Beyond that, I get a sense that at least some people are focusing on a communal sense of well-being instead of individual achievement. If your brand has been focusing on helping people achieve their individual goals, I would put a pause on that. Instead, I would consider how your business can tap into the emphasis on the common good. But it shouldn’t be just a marketing strategy, it has to be real and has to have some teeth. The perfumers and distillers who are repurposing their production lines to make hand sanitizer generate a lot more good will than the gentleman in Kentucky who tried to profit by cleaning the local shelves of hand sanitizer and selling it at a much higher cost.
These are represented by statement such as:
- We are all in this together.
- Give the world your love.
- We all have to help each other.
Thus, theme two that is emerging is solidarity.
Until now, these two themes have been more common among Conservatives, but this threat is making us all realize the value of the values that act as underpinnings of a Conservative mindset.
That doesn’t mean that the emphasis on Progressive values has gone away. For Liberals, the emphasis on is on global solidarity instead of national solidarity. Thus, statements such as the one that President Trump made that this is “Chinese virus” have fallen flat among progressives.
The counterargument to this could be an increasing nationalism and attention on borders.
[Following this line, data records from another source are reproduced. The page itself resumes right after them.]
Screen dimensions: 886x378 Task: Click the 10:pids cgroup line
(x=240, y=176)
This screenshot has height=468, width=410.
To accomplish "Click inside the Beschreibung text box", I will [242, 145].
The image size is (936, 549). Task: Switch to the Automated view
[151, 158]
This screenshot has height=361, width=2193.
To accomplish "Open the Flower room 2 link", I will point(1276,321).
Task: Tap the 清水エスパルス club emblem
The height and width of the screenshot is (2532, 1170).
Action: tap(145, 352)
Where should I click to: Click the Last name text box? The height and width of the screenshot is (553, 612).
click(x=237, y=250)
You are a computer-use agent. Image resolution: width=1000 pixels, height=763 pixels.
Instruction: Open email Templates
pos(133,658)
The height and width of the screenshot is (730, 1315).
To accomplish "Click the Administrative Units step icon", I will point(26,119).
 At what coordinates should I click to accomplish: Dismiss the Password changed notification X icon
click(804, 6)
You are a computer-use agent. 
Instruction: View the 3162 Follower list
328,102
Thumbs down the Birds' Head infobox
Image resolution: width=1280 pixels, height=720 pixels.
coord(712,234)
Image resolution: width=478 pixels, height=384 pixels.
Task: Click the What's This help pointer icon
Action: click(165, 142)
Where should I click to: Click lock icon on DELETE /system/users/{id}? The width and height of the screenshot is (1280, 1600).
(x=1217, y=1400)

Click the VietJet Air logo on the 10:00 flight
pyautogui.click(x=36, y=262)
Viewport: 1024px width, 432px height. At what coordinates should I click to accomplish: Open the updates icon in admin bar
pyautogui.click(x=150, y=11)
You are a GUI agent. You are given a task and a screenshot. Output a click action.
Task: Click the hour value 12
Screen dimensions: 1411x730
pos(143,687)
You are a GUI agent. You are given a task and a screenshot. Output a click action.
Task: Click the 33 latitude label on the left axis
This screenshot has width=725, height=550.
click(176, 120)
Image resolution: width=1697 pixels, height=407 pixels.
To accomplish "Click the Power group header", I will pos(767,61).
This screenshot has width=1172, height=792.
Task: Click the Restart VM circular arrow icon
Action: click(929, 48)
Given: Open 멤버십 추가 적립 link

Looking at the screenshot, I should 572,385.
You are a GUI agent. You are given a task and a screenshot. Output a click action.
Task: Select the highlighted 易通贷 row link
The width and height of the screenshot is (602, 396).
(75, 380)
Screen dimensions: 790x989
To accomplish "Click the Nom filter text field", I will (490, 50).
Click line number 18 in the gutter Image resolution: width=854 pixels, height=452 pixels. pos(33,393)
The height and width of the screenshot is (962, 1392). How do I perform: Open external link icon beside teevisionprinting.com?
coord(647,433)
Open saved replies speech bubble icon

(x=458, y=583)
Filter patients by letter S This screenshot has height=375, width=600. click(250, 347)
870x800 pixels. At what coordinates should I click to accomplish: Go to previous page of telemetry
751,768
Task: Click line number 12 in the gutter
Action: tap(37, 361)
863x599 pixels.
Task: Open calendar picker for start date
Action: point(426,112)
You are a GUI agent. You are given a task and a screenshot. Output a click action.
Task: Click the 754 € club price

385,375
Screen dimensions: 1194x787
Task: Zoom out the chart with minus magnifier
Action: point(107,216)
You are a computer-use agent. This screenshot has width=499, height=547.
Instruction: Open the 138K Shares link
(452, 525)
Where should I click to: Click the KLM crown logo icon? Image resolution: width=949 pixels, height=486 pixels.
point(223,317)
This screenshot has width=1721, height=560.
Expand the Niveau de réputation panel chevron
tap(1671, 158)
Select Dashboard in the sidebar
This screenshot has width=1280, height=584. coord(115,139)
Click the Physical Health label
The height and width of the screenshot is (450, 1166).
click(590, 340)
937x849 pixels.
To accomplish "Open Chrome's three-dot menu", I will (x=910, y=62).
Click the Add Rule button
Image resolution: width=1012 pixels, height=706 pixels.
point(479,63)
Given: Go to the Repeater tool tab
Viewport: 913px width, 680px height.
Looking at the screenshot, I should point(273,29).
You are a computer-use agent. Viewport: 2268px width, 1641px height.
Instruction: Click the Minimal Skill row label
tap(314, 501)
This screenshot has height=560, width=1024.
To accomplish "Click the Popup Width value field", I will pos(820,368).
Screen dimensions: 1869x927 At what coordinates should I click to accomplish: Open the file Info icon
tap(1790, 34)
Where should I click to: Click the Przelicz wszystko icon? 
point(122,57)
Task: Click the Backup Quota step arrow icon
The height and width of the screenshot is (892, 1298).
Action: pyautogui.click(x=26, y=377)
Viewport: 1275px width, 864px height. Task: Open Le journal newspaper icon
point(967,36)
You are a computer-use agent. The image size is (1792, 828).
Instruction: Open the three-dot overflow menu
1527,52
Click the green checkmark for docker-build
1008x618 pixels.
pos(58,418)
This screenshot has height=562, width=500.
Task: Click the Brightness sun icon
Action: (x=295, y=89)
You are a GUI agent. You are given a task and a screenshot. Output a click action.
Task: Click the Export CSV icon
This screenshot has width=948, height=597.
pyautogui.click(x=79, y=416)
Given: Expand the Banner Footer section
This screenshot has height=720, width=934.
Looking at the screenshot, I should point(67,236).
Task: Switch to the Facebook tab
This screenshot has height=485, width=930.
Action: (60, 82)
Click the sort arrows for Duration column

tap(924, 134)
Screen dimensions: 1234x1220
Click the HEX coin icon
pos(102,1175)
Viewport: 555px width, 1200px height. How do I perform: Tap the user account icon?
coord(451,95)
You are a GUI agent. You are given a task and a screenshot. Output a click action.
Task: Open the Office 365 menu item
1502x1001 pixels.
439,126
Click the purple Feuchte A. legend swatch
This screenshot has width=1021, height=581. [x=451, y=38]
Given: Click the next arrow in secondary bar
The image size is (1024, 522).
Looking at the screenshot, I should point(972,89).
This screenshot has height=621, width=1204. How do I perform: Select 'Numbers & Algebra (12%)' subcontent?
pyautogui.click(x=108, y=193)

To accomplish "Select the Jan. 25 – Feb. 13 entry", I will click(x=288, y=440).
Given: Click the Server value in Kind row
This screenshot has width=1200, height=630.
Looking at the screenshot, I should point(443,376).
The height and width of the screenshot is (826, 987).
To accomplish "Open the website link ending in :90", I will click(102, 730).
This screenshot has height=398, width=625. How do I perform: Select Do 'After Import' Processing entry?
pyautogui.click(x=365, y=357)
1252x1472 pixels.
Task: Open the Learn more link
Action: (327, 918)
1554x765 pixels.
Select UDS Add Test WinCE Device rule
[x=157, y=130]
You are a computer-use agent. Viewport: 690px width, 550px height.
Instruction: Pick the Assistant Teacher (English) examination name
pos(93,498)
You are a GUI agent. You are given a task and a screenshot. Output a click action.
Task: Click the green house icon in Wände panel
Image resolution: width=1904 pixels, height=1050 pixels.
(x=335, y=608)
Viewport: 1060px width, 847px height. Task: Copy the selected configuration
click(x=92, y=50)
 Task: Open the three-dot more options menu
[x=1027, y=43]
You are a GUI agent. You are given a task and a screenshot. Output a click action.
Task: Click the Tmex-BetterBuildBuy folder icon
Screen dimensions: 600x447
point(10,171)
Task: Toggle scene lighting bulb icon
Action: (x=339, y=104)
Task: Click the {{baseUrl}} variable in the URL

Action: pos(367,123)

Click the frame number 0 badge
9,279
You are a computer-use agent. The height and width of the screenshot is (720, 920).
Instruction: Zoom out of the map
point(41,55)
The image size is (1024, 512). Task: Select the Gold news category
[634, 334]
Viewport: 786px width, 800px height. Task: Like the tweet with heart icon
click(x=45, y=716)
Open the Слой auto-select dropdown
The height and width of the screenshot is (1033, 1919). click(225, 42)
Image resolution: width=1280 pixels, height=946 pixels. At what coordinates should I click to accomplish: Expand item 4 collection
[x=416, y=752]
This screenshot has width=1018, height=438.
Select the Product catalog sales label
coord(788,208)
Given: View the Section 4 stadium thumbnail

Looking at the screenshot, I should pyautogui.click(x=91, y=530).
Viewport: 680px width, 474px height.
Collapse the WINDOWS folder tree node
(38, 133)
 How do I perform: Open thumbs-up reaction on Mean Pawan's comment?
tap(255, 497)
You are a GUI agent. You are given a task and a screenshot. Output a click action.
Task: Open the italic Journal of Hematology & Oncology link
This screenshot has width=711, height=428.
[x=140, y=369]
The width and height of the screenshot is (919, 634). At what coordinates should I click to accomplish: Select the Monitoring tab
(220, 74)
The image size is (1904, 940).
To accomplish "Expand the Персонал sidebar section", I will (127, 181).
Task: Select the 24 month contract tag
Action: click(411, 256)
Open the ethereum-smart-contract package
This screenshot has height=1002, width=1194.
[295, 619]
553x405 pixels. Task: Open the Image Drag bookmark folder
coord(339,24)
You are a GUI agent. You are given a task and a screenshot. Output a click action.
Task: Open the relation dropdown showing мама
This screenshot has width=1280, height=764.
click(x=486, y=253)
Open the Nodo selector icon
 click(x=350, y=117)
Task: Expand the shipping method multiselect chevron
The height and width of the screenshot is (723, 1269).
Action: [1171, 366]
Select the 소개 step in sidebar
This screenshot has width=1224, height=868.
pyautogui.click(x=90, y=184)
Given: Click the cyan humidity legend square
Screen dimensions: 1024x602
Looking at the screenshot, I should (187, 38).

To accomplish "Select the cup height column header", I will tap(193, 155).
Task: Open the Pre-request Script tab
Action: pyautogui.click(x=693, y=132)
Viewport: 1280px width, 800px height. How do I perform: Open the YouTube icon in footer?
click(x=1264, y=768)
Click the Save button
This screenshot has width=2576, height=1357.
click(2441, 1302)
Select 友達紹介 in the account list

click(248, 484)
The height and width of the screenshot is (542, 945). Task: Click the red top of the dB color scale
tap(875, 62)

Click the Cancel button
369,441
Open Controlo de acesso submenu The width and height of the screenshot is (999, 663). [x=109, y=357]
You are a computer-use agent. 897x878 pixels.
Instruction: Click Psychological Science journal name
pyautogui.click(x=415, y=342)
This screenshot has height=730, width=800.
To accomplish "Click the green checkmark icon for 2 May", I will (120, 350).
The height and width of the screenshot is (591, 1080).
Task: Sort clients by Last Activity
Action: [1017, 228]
Tyler Cowen’s piece on March 20 argues that COVID-19 represents the end of the progressive left, that it will be unthinkable to have open borders when they can bring a pandemic.
We need to watch this closely.
So far, I continue to see a great emphasis on the two themes of care/harm and fairness that have been extremely relevant for Progressives for a while. This is manifested by the concern about the workers who are losing their jobs and who might not be able to pay their rent or buy food. There is also a great deal of appreciation on the workers who need to continue to work despite their kids being home from school because they are needed to feed or protect or clean up after the rest of us.
The final area that we need to pay attention to in terms of themes is that of Authority. (For those who are familiar with moral foundation theory, yes, I am using it as a framework for this analysis.) The progressive left has been unrelenting low on Respect for Authority, and I see those themes continue in what I read today. This will probably not change. What might change is the extent to which moderates come to believe that people in power are doing a good job of handling the pandemic. This doesn’t only apply to governments; it applies to doctors and hospitals. And yes, it applies to companies and brands.
What is your brand doing to promote the common good? Have you been aware of how your brand touches these themes? What are you doing to address these themes?
This shouldn’t be just a marketing strategy; it should be a business strategy. The purpose led Business Roundtable statement issued in 2019 calls for both “Investing in our employees” and “Supporting the communities in which we work. We respect the people in our communities and protect the environment by embracing sustainable practices across our businesses.“ It’s time for companies to examine what they are doing to make these statements a reality. Even if they haven’t paid attention to this issue before, you can change strategies now.
When Apple and Levi’s commit to paying employees despite store closing, that isn’t a marketing strategy but it is part of the business strategy that the Business Roundtable statement calls for. When Marriott doesn’t lay off its workers but instead gives them zero hours, which makes them ineligible for unemployment insurance, is that “investing in employees”? When LVMH and distilleries change over their production lines to that of hand sanitizer, when GM starts making ventilators, they are stepping up for the common good. So are Teva, Bayer, Mylan and Novartis when they donate supplies of drug that has shown some promise in treating COVID-19 patients.
Things will change. These themes might not be as strong as COVID-19 moves into the rear-view mirror. But we will be changed – we will never be the same.
Is your strategy relevant to the changing values today? How are you tracking those values?